THE TASK>
On every line of the listing, check for "value"; copy the lines that have it.

┌──

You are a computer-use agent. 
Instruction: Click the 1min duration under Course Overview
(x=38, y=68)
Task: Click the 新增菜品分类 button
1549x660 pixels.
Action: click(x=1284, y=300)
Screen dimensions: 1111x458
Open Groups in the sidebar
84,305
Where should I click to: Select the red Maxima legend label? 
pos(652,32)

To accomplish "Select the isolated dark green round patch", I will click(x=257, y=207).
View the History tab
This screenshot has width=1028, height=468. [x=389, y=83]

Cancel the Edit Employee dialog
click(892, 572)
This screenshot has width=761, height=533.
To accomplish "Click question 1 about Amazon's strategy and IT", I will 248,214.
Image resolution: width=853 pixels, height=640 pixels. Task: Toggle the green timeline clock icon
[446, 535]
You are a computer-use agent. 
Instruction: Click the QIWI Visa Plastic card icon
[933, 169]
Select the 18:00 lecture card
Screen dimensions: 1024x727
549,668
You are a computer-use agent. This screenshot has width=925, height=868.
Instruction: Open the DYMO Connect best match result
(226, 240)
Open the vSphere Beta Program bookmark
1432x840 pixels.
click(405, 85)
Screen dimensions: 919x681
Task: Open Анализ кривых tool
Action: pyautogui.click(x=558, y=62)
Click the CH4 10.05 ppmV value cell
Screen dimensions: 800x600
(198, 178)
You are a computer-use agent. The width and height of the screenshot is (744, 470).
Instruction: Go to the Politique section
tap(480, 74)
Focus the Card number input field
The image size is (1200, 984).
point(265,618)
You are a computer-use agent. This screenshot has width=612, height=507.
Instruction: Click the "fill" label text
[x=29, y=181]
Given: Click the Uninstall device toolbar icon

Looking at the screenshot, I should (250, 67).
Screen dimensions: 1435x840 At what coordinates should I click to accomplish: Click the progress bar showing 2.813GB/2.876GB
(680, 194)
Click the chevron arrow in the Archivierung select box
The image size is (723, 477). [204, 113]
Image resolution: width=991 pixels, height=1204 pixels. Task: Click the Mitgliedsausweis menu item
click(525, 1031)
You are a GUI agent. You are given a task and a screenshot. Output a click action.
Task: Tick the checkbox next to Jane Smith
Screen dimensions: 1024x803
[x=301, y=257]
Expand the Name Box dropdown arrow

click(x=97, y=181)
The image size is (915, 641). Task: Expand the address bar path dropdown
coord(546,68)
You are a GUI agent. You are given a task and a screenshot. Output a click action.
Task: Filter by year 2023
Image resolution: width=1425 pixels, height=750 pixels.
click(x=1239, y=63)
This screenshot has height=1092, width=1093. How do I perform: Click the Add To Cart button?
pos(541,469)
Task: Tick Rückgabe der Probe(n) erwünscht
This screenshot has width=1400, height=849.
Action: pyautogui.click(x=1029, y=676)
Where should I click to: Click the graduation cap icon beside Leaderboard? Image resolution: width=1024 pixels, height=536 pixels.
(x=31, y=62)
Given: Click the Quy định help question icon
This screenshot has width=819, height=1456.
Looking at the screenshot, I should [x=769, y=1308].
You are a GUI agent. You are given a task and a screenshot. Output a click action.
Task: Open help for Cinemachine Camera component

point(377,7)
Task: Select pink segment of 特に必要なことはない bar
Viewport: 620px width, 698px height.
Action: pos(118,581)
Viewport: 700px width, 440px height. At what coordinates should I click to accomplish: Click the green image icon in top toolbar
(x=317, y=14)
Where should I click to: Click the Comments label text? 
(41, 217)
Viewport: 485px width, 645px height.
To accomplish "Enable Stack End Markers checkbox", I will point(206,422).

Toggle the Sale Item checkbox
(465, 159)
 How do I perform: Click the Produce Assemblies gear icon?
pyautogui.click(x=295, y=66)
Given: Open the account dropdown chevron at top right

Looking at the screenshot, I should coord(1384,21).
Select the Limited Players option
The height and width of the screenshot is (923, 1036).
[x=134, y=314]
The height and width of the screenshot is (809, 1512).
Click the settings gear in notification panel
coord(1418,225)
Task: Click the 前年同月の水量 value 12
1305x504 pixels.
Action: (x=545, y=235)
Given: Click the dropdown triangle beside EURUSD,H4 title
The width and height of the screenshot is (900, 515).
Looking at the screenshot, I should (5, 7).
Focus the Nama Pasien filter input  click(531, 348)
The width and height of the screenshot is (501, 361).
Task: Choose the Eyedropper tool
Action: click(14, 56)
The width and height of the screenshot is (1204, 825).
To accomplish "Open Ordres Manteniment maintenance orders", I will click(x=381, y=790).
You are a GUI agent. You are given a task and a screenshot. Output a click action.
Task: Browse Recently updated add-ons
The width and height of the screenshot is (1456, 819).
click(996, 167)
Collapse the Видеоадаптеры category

└──

EXPECTED ANSWER>
Click the CH4 10.05 ppmV value cell
Task: Click the 前年同月の水量 value 12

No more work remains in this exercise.